As a later article in the Guardian
reported, The Pale King “is set for publication in the UK next year following an intensely contested auction between six British publishers.” The article quotes Simon Prosser, publishing director of Penguin imprint Hamish Hamilton, as saying: “[Wallace’s] challenge was to write about something so big you could hardly comprehend it—a world of mind-numbingly boring work.” The article goes on to explain:

[Prosser] was adamant that although the work is unfinished, nothing would be added to it. “You’ll get literally 50 pages of a perfect section, then a note to himself saying ‘insert X here’. In a lot of cases, the X exists, but there will be some parts that don’t. The challenge will be to remain as true as possible to what is there,” he said. “Personally I think that if ‘notes to self’ are included, it’ll be fine. We’ll obviously present it as an unfinished novel—he himself thought he hadn’t finished it. What’s so tragic is that he didn’t realise how close he was.”
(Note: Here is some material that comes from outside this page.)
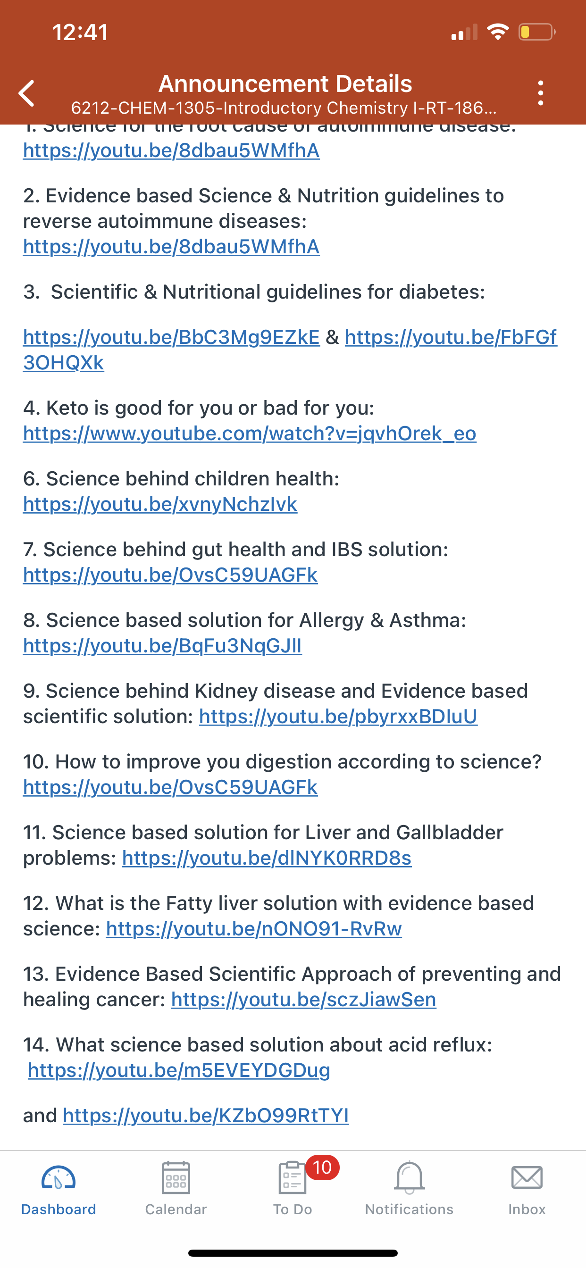Open the digestion link under item 10

(x=170, y=788)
Prosser’s adamant claim that “nothing” will be added to Wallace’s text encounters friction on the turf of the potential allowance of the “notes to self.” This begs the question of whether the literary fragment is sufficient on its own, or whether it would benefit from the author’s “notes to self”—yet if so, where would one draw the line? It is precisely this line of questioning that spurs one of Michel Foucault’s queries in his essay “What is an Author?”:

Assuming that we are dealing with an author, is everything he wrote and said, everything he left behind, to be included in his work? This problem is both theoretical and practical. If we wish to publish the complete works of Nietzsche, for example, where do we draw the line? Certainly, everything must be published, but can we agree on what “everything” means? We will, of course, include everything that Nietzsche himself published, along with the drafts of his works, his plans for aphorisms, his marginal notations and corrections. But what if, in a notebook filled with aphorisms, we find a reference, a reminder of an appointment, an address, or a laundry bill, should this be included in his works? Why not? These practical considerations are endless once we consider how a work can be extracted from the millions of traces left by an individual after his death.[9]
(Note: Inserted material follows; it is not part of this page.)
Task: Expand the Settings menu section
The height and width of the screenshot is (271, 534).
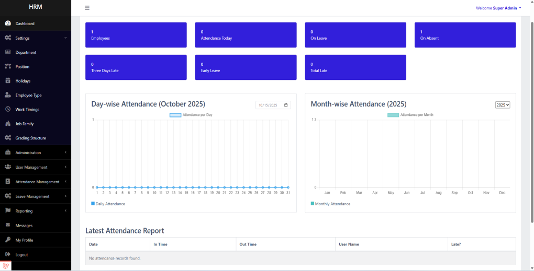Action: point(35,38)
This looming imperative for “everything” to be published is exactly what Wallace was writing about in The Pale King: how to catalog without dressing up the endlessly boring contents of the human mind put to rote work. At the same time, it is the inability to delimit “everything” that makes the editorial work difficult, if not outright impossible: everything written in Wallace’s last years could never be finally recovered for the sake of the book, because writing (as Jacques Derrida would put it in another context), disseminates.
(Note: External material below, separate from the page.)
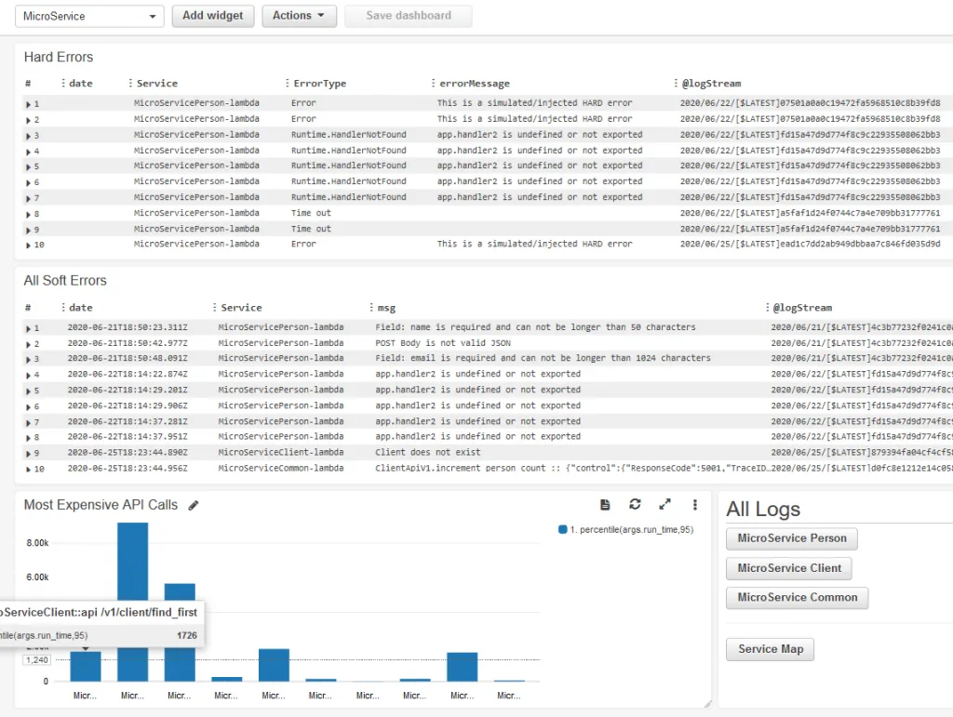Open MicroService Person logs
Screen dimensions: 953x717
tap(791, 538)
In “What is an Author?” Foucault goes on to argue that, “Plainly, we lack a theory to encompass the questions generated by a work and the empirical activity of those who naively undertake the publication of the complete works of an author often suffers from the absence of this framework.” Here again, one cannot help but be drawn back into Wallace’s in-principle (at least in the scope of human temporality, if not cosmically so) endless
subject of tax form filing, of which “W-2 and 1099 and Forms 2440 and 2441” is a truly infinitesimal sampling.

One can never be certain about just how exhaustively boring
Wallace was planning to be in the novel, because the complete Work could never encompass the endless work. And once we accept this fundamental uncertainty, how could one ever arrive at a conclusion as to The Pale King’s proximity to completion, as Prosser (the publishing director of Penguin) seems to intuit? On the one hand, Prosser admits that Wallace himself “thought he hadn’t finished it”; but on the other hand, Prosser, from the vantage point of the publishing office, is apparently able to see the real tragedy: just how close the novel was to being finished. This little snippet of reportage around Wallace’s unfinished Work reveals a tangle of theoretical complexities. To rephrase Foucault, we especially lack a theory to encompass the questions generated by the unfinished Work about unfinishable office work.